Justin Azoff

Hi! Random things are here :-)

bpf_map_get_next_key pitfalls

Background

eBPF maps are a core component of most XDP programs.

I am working on a library called libflowbypass that uses some code and ideas from Suricata to implement flow cutoff inside the kernel using eBPF and XDP in a reusable way for any network monitoring tool. The core of this is 2 maps (one for v4 and one for v6) whose keys are the 5 tuple (proto, src, sport, dst, dstport) of each flow to be dropped in the kernel. The value for each key stores some per flow metadata like packet and byte counts.

Expiring flows

At some point connections end and map entries become outdated and need to be garbage collected. For TCP flows these entries could be removed when a FIN or RST packet is seen, but this would not work well for UDP flows. Plus, there is no guarantee that the FIN packet is seen. One of the endpoints could drop offline mid connection.

The solution to this is to also track the timestamp of the last packet seen for each flow. Then, periodically iterate through the map and remove any flows whose timestamp is too old.

Iterating through a map

This is where things get tricky.

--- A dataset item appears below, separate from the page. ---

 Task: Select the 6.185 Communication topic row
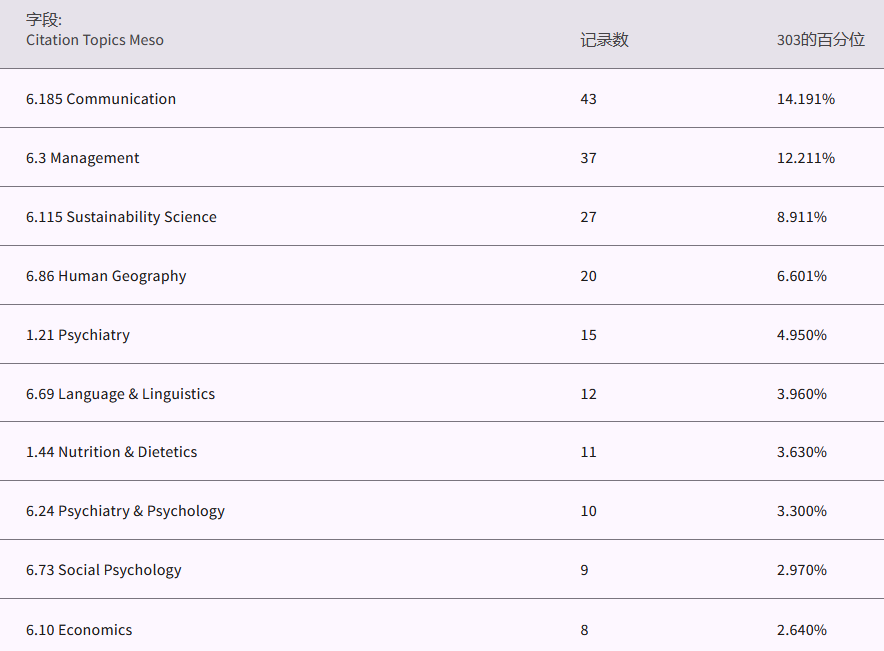(101, 99)
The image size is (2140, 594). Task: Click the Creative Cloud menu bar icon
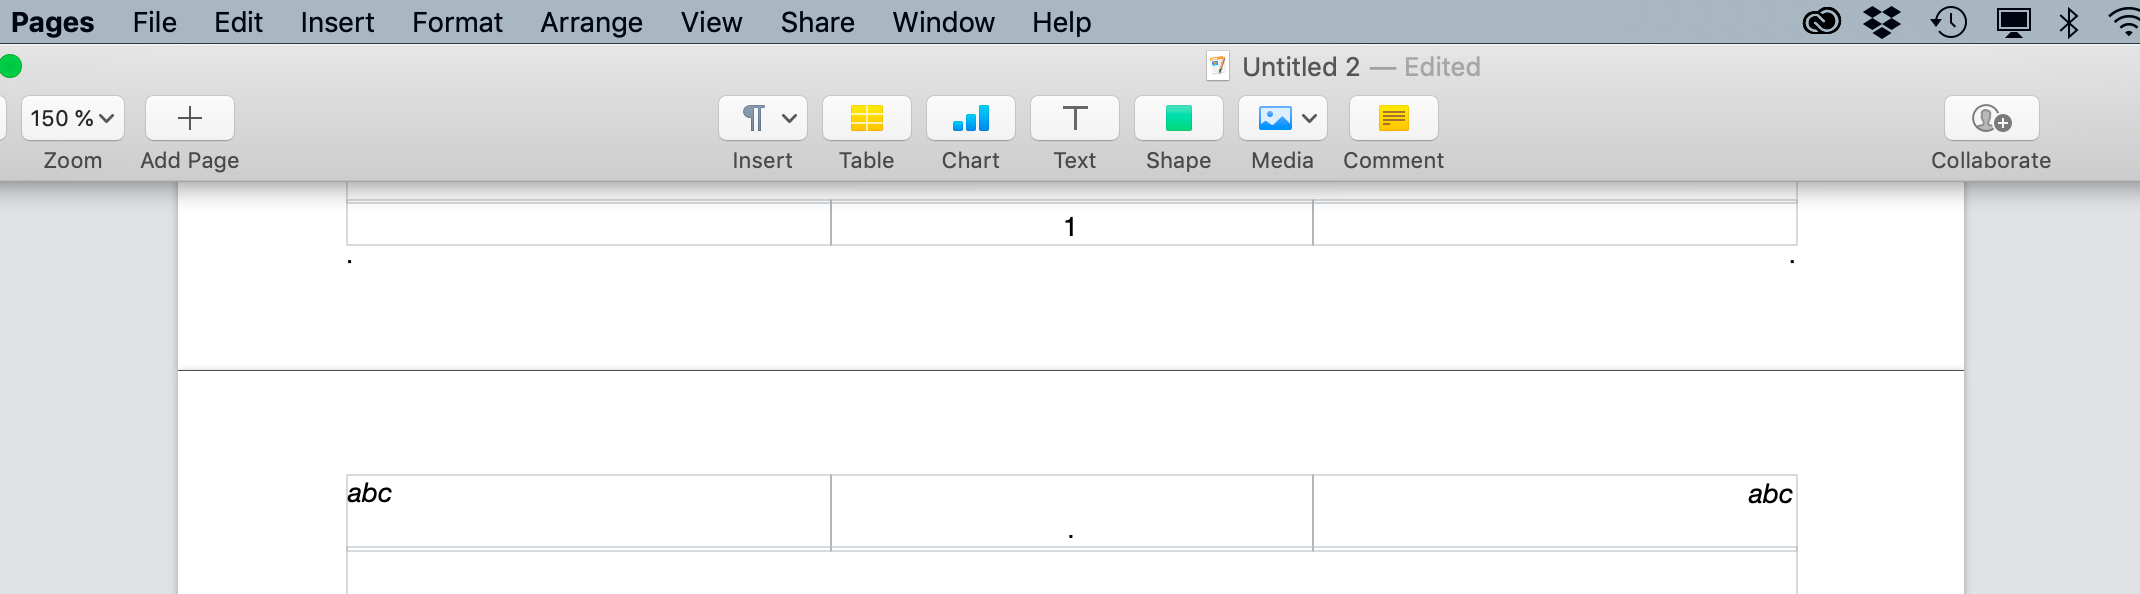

The function used for iterating through a map is

bpf_map_get_next_key(int fd, const void *key, void *next_key)

You pass it the file descriptor of a bpf map, a pointer to a key(that can be NULL or invalid) and a pointer to store the next key.

Here is a program that creates a bpf_map and adds 5 items to it.

long long key, next_key, value;
int fd, i, res;

fd = bpf_create_map(BPF_MAP_TYPE_HASH, sizeof(key), sizeof(value),
            20 /*entries*/, 0);
if (fd < 0) {
    printf("Failed to create hashmap '%s'!\n", strerror(errno));
    exit(1);
}

for(i=0;i < 5 ; i++) {
    key = 100+i;
    value = 1000+i;
    bpf_map_update_elem(fd, &key, &value, BPF_NOEXIST);
}

key = -1;
while(bpf_map_get_next_key(fd, &key, &next_key) == 0) {
    printf("Got key %lld ", key);
    res = bpf_map_lookup_elem(fd, &key, &value);
    if(res < 0) {
        printf("No value??\n");
    } else {
        printf("%lld\n", value);
    }
    key=next_key;
}

close(fd);

This should print out all keys 100 through 104, but if we run it we see:

Got key -1 No value??
Got key 102 1002
Got key 101 1001
Got key 100 1000
Got key 104 1004

It output one invalid key and missed one value. The mistake is that the parameters to bpf_map_get_next_key are a bit misleading. After it is called, next_key contains the current key, not the parameter named key. Changing the loop to look like

while(bpf_map_get_next_key(fd, &prev_key, &key) == 0) {
    /* ... */
    prev_key=key;
}

fixes that issue.

Pulling the rug out from under yourself

In many programming languages deleting entries from a map while iterating over it causes undefined behavior. You can do this with bpf maps, but you have to be careful. Let’s update the program to delete all odd values while iterating:

while(bpf_map_get_next_key(fd, &prev_key, &key) == 0) {
    res = bpf_map_lookup_elem(fd, &key, &value);
    if(res < 0) {
        printf("No value??\n");
        continue;
    }
    printf("Got %lld:%lld\n", key, value);
    if(value%2==1) {
        printf("Deleting key %lld\n", key);
        bpf_map_delete_elem(fd, &key);
    }
    prev_key=key;
}

Running this we get something very strange:

Got 102:1002
Got 101:1001
Deleting key 101
Got 102:1002
Got 100:1000
Got 104:1004
Got 103:1003
Deleting key 103
Got 102:1002
Got 100:1000
Got 104:1004

It deleted keys 101 and 103, but other keys showed up multiple times in the iteration. If we were not outputting the ‘Got’ lines it would not have looked like anything was wrong. What’s going on here?

The problem is that when we use bpf_map_delete_elem to delete the current key it is no longer valid on the next call to bpf_map_get_next_key. This causes the iteration to start over again from the beginning. We need to ensure that bpf_map_get_next_key is called before bpf_map_delete_elem.

My solution for this problem in libflowbypass is this function:

int bpf_map_get_next_key_and_delete(int fd, const void *key, void *next_key, int *delete)
{
    int res = bpf_map_get_next_key(fd, key, next_key);
    if (*delete) {
        bpf_map_delete_elem(fd, key);
        *delete = 0;
    }
    return res;
}

After updating the test to use it, everthing works properly:

int delete_previous = 0;
while(bpf_map_get_next_key_and_delete(fd, &prev_key, &key, &delete_previous) == 0) {
    res = bpf_map_lookup_elem(fd, &key, &value);
    if(res < 0) {
        printf("No value??\n");
        continue;
    }
    printf("Got %lld:%lld\n", key, value);
    if(value%2==1) {
        printf("Deleting key %lld\n", key);
        delete_previous = 1;
    }
    prev_key=key;
}